ASTMH Annual Meeting 2019blog
Frontiers in Malaria Vaccine Development Calls for Expanding the Frontiers of Health Care Delivery
By: Daniel Hodson
This blog was written by Daniel Z. Hodson, MS2, Yale School of Medicine, an early-career attendee to TropMed18, 2018 Kean Fellow, and guest blogger.
Working to help a rural health district in southern Senegal improve procurement and supply chain management of rapid malaria diagnostic tests and first-line antimalarials, I witnessed first-hand the burden of malaria on rural families, committees, and health structures. Despite progress made, extending access to tests and medicines to those populations living in the last mile of health care, delivery remains challenging. At the same time, I witnessed the immense success of my health district in meeting and exceeding its goals for the routine vaccinations.

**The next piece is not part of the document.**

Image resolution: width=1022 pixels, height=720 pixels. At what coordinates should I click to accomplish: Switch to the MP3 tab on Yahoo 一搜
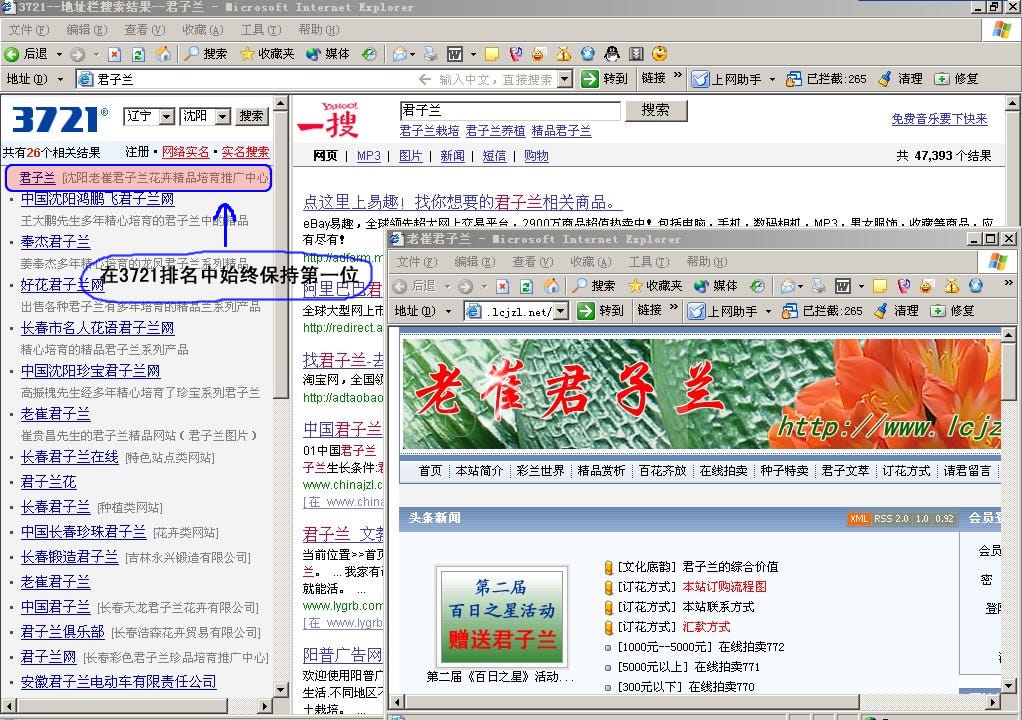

In such a setting, it’s easy to see the potential of a malaria vaccine, even one offering partial protection, to have a massive impact on the burden of illness and death caused by malaria. This week at TropMed18, we heard reports from the frontiers of malaria vaccine development. Meta Roestenberg with the PfSPZ-GA1 Consortium presented Phase I data showing the safety and initial proof of efficacy for PfSPZ-GA1, the first injectable malaria vaccine assessed in humans, which contains sporozoites (the stage of the parasite that the mosquito injects into the body) genetically altered such that they will not lead to infection in humans. PfSPZ-GA1 represents an advancement over previous iterations of the PfSPZ vaccine, which uses radiation- or chemically-weakened Plasmodium falciparum sporozoites. Through analysis of existing trial data of the RTS,S malaria vaccine, Hayley Thompson of Imperial College presented results from a modeling study that showed how improving the strength with which the antibodies bind to their targets could have a greater impact on vaccine efficacy than simply increasing the amount of antibody present.
Approaching vaccine development from a different angle, Benoit Gamain of INSERM U1134 at the Université Paris Diderot Sorbonne Paris-Cité showed the safety of a placenta malaria vaccine Phase I trial, PRIMVAC, with the ultimate goal of preventing malaria from being passed through the placenta from mother to child. Earlier in the week in the Clinical Tropical Medicine II session, Jessica E. Manning with the National Institutes of Health presented Phase 1 data showing the safety of the fascinating AGS-v mosquito saliva peptide vaccine that could help prevent multiple mosquito-borne diseases by changing the way the body responds to pathogens in mosquito saliva, with the hope that the vaccine would allow the body to fight off a potential mosquito-borne infection before it took hold.
Like all interventions, a malaria vaccine will need to be implemented through existing health care delivery platforms. Improving vaccine delivery systems, expanding mass treatment and seasonal malaria chemoprophylaxis campaigns, strengthening community case detection of fever cases, and prioritizing the expansion of community-based management of fevers will all foster robust delivery platforms into which a malaria vaccine could be introduced. These presentations should remind us that investments into strengthening of these health care delivery platforms are needed to ensure that we can get malaria vaccine to the people who need it most.
Investments to build both infrastructure, such as roads and telecommunications, as well as the faith of local communities in their health systems, will allow malaria vaccines to go the last mile and reach the hardest to reach people most in need.